Devido àquela falta de acordo, o processo passou à fase contenciosa, tendo o sinistrado pedido, na petição inicial, que as rés fossem condenadas na proporção da sua responsabilidade a pagarem-lhe a pensão anual e vitalícia de 275.529$00, a partir de 1 de Março de 2000 e 302.785$00 de indemnização por incapacidade temporária absoluta, 7.905$00 de retribuições perdidas em deslocações a tribunal e 3.270$00 de transportes.
Fundamentou o pedido, alegando que no dia 7 de Outubro de 1999, cerca das 14h45, foi acometido de fortes dores na zona do abdómen, quando estava a carregar portas basculantes, com cerca de 150 Kg cada uma, para um veículo da empresa, tendo sido conduzido ao Centro de Saúde de ....., onde foi encaminhado para o Hospital daquela Vila e depois transferido para o Hospital de ....., em ....., onde lhe foi diagnosticada uma trombose da veia esplénica, que lhe causou ruptura do baço e consequente intervenção cirúrgica para extracção do mesmo. Que em consequência da referida lesão ficou totalmente incapacitado para o trabalho até 29.2.2000 e com uma IPP de 36% a partir daquela data. Que, à data do acidente, auferia o salário mensal de 79.050$00, acrescido de igual quantia a título de subsídio de férias e de Natal e de 11.000$00 de subsídio de alimentação, muito embora, nos termos da legislação laboral aplicada ao sector, lhe fosse devida a retribuição anual de 84.400$00 x 14 + 540$00 x 22 x 11.
Alegou, ainda, que a entidade patronal tinha a sua responsabilidade transferida para a ré seguradora, por via do contrato de seguro titulada pela apólice n.º ....., relativamente ao salário que auferia.
A ré entidade patronal contestou, alegando, em resumo, que os factos apurados nos autos não permitem concluir pela existência de nexo de causalidade entre o trabalho e a lesão e que a sua responsabilidade estava integralmente transferida para a seguradora, uma vez que o salário de 84.400$00 fixado no Anexo I, grau 8, do CCT celebrado entre a AIMMAP e a FETESE, publicado no BTE, 1.ª Série, n.º 29 de 8/8/99, só foi tornado extensivo à relação de trabalho sub judice pela Portaria de Extensão publicada no BTE, 1.ª Série, n.º 9, de 8/3/2000, que entrou em vigor em vigor 1.3.2000, embora com efeitos retroactivos a 1.8.99.
A ré seguradora contestou, alegando que a ruptura do baço foi devida a doença natural, que a sua responsabilidade era restrita ao salário de 79.050$00 x 14 meses, acrescido de 11.000$00 de subsídio de almoço x 11 meses, que a entidade patronal tinha declarado no mês de Outubro. Alegou, ainda, que não concordava com o coeficiente de IPP de 36% que foi atribuído ao autor no auto de exame de fls. 54, requerendo, por isso, que o mesmo fosse submetido a exame por junta médica.
O autor respondeu às contestações das rés e, de seguida foi proferido despacho saneador e organizada a base instrutória e aberto o apenso para fixação da incapacidade que veio a ser definitivamente fixada em 36%.

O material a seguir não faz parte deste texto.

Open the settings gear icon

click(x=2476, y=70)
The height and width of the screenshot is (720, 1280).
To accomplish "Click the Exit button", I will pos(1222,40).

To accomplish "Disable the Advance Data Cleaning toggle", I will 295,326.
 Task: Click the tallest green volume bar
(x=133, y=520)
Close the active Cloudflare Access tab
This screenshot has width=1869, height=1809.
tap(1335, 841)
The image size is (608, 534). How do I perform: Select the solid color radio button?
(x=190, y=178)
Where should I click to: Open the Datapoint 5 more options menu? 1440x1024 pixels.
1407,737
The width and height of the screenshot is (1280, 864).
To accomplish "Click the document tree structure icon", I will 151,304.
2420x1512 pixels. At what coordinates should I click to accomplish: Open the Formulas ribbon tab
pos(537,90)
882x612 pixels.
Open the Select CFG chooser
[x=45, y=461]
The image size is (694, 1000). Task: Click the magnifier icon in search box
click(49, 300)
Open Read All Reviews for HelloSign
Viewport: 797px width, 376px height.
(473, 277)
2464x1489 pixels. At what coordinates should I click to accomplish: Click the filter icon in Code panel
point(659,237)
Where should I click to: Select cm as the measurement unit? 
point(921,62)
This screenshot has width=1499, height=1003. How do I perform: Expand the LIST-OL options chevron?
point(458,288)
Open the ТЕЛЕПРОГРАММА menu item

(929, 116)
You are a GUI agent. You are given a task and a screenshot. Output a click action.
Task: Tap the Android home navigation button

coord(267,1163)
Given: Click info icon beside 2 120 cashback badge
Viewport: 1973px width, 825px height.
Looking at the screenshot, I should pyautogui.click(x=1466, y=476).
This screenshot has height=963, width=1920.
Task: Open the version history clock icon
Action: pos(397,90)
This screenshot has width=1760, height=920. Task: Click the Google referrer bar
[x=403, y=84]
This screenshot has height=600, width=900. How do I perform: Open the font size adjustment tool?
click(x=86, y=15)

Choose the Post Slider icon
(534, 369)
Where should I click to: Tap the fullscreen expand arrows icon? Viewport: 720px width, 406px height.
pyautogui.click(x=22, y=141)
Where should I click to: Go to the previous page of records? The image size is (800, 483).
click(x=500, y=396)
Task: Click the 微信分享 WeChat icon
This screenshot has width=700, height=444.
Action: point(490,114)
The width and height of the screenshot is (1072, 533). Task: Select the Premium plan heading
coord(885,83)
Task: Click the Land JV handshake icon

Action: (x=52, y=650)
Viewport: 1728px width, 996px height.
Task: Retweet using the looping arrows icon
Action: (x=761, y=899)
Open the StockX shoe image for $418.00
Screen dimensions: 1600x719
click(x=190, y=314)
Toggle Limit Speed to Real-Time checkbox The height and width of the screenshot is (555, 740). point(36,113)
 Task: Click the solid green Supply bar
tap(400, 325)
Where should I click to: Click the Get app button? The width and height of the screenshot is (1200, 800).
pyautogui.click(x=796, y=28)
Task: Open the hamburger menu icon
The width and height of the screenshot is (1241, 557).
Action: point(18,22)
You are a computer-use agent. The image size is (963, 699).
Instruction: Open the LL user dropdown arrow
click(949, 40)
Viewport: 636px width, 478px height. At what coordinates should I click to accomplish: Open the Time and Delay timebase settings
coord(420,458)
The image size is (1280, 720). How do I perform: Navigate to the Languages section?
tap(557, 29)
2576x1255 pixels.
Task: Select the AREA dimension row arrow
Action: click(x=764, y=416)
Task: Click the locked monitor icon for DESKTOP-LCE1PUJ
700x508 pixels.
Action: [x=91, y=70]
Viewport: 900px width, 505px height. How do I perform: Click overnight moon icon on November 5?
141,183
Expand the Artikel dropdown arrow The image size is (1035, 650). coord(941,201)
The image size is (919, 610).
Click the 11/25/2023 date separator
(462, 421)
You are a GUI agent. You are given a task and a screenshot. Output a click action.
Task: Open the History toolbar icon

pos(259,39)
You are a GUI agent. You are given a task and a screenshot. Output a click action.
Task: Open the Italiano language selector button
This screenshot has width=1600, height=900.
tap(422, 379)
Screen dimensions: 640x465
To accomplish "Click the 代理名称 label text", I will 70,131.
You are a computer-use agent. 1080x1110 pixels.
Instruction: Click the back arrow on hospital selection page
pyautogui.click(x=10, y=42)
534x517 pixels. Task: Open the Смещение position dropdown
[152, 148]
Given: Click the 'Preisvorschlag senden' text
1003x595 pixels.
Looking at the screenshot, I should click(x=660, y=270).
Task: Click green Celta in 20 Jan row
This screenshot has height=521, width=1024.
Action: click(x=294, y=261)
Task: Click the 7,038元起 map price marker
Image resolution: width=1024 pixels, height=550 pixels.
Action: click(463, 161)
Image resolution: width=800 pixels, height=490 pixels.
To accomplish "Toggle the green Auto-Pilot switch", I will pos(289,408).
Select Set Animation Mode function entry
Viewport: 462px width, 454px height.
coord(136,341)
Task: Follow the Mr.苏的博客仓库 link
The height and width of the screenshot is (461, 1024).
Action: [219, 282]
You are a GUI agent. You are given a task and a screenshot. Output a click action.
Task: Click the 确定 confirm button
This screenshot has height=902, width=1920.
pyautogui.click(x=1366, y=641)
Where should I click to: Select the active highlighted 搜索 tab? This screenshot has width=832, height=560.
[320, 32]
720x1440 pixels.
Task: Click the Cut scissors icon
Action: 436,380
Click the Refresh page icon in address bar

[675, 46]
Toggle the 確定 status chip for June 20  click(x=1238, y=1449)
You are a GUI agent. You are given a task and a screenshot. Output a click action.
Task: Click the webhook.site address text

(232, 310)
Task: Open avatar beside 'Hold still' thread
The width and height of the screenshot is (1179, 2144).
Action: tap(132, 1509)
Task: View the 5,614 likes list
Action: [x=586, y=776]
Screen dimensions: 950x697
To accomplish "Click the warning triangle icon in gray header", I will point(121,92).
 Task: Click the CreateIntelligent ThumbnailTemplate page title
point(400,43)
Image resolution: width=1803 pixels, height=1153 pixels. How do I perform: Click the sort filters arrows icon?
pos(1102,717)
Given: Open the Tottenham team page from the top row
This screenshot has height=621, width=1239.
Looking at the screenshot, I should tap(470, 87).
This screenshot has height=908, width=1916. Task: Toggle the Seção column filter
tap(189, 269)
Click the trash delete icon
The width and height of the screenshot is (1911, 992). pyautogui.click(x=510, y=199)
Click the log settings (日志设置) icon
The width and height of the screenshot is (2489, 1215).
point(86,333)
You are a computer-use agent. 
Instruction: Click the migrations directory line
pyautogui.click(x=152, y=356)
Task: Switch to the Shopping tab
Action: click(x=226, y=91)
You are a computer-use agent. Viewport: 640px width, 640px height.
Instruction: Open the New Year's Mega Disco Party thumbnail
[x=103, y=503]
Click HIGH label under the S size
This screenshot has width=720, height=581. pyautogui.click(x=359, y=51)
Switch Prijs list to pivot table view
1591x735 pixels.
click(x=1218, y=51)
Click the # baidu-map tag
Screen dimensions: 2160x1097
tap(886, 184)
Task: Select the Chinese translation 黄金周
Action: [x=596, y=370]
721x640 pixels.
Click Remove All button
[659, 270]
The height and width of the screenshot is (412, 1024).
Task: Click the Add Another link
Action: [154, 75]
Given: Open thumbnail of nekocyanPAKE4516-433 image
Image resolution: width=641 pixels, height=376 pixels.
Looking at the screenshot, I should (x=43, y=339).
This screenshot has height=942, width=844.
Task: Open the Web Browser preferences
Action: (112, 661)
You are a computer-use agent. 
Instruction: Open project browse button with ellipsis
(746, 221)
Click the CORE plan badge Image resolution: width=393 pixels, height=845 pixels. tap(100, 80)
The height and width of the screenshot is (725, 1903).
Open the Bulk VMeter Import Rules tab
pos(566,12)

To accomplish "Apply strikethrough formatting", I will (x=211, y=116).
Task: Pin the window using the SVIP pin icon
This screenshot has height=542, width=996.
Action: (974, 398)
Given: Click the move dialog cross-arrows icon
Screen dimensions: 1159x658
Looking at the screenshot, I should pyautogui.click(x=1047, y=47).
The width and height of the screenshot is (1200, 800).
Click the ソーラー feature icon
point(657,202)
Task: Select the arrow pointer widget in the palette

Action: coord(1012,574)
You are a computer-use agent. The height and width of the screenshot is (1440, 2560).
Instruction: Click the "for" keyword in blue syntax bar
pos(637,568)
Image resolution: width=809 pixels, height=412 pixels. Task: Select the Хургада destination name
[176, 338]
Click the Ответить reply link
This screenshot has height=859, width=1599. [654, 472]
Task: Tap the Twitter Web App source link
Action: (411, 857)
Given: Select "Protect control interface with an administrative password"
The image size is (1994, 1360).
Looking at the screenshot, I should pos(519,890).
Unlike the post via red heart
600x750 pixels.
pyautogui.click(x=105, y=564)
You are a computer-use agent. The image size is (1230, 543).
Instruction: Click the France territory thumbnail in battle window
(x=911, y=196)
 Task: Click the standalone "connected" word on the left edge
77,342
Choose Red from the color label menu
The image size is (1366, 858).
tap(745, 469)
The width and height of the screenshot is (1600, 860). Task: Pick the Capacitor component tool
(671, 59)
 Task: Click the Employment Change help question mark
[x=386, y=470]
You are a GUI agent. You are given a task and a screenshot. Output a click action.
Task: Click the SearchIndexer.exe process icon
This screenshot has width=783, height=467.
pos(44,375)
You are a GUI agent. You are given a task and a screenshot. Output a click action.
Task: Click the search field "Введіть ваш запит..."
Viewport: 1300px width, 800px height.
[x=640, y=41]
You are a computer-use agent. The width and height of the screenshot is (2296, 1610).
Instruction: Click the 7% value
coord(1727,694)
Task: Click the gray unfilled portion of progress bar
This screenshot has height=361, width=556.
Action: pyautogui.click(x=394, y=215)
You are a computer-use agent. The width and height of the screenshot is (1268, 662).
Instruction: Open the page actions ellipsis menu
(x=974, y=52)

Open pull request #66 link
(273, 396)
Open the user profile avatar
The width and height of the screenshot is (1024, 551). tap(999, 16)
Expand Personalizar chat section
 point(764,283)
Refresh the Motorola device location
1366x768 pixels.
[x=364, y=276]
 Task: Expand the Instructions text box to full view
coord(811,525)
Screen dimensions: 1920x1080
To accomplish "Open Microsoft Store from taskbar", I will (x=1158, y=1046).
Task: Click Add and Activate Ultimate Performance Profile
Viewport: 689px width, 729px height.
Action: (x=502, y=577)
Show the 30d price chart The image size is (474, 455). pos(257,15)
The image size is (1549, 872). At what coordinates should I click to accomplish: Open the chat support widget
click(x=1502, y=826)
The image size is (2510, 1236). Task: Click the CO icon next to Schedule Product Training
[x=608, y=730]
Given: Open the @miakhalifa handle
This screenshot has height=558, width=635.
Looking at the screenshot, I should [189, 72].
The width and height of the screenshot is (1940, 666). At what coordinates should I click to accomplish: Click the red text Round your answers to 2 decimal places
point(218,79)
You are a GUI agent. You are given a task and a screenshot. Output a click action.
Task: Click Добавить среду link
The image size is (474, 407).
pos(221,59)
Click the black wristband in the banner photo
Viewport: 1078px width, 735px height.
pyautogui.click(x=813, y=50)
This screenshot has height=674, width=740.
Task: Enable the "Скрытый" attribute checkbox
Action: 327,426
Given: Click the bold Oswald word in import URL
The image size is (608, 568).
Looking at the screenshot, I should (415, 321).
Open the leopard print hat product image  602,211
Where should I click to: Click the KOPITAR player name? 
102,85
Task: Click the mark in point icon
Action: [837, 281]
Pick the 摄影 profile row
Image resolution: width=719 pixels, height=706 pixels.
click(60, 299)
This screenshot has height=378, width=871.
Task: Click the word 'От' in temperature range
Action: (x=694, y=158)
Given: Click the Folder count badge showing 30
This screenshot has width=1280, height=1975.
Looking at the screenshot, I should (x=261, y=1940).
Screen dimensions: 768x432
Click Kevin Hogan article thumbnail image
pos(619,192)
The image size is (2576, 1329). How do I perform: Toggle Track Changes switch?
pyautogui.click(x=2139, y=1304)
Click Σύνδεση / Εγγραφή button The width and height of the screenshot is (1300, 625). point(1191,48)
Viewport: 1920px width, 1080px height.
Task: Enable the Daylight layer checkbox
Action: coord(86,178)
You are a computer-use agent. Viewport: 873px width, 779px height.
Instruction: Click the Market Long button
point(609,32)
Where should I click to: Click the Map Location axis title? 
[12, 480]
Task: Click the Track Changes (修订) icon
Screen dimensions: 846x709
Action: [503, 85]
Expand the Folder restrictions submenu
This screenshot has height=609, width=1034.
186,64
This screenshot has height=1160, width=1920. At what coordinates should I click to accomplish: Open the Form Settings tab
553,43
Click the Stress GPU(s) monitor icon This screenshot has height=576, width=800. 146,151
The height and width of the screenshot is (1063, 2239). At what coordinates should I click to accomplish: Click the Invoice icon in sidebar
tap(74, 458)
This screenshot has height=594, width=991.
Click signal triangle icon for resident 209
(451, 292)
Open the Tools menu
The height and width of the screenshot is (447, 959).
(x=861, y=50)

Realizado o julgamento e dadas as respostas aos quesitos, foi proferida sentença, absolvendo a ré entidade patronal do pedido e condenando a ré seguradora a pagar ao sinistrado a pensão anual e vitalícia de 1.374,62 euros, com início em 1.3.200 (calculada com base na retribuição de 84.400$00 x 14 acrescida do subsídio de almoço de 540$00 x 22 x 11), 1.499,76 euros de indemnização por ITA, 16,31 euros de despesas de transporte com deslocações obrigatórias a tribunal, 39,43 euros de tempo perdido com aquelas deslocações e juros de mora.
A ré seguradora interpôs recurso, requerendo a prestação de caução na modalidade de garantia bancária e resumindo as suas alegações nas seguintes conclusões:
1.ª - Da matéria dada como provada resulta que o salário efectivamente pago ao autor e transferido para a seguradora é de 79.050$00 x 14 + 11.000$00 x 11.
2.ª - À data do acidente reportado nos autos esse salário não era inferior ao salário mínimo estabelecido na lei ou em instrumento de regulamentação colectiva do trabalho.
3.ª - Nos termos conjugados do disposto no n.º 1 da Base XXIII e da Base L, ambas da LAT é sobre o salário auferido no dia do acidente que importa ajuizar dos limites objectivos estabelecidos no n.º 6 da Base XXIII.
4.ª - A douta sentença recorrida violou o disposto no art. 12.º do Código Civil, a Base L e a Base XXIII, n.ºs 1 e 6, ambas da LAT.
O Mmo Juiz fixou em 8 dias o prazo para prestação da caução que depois foi prorrogado por mais dois, a pedido da seguradora.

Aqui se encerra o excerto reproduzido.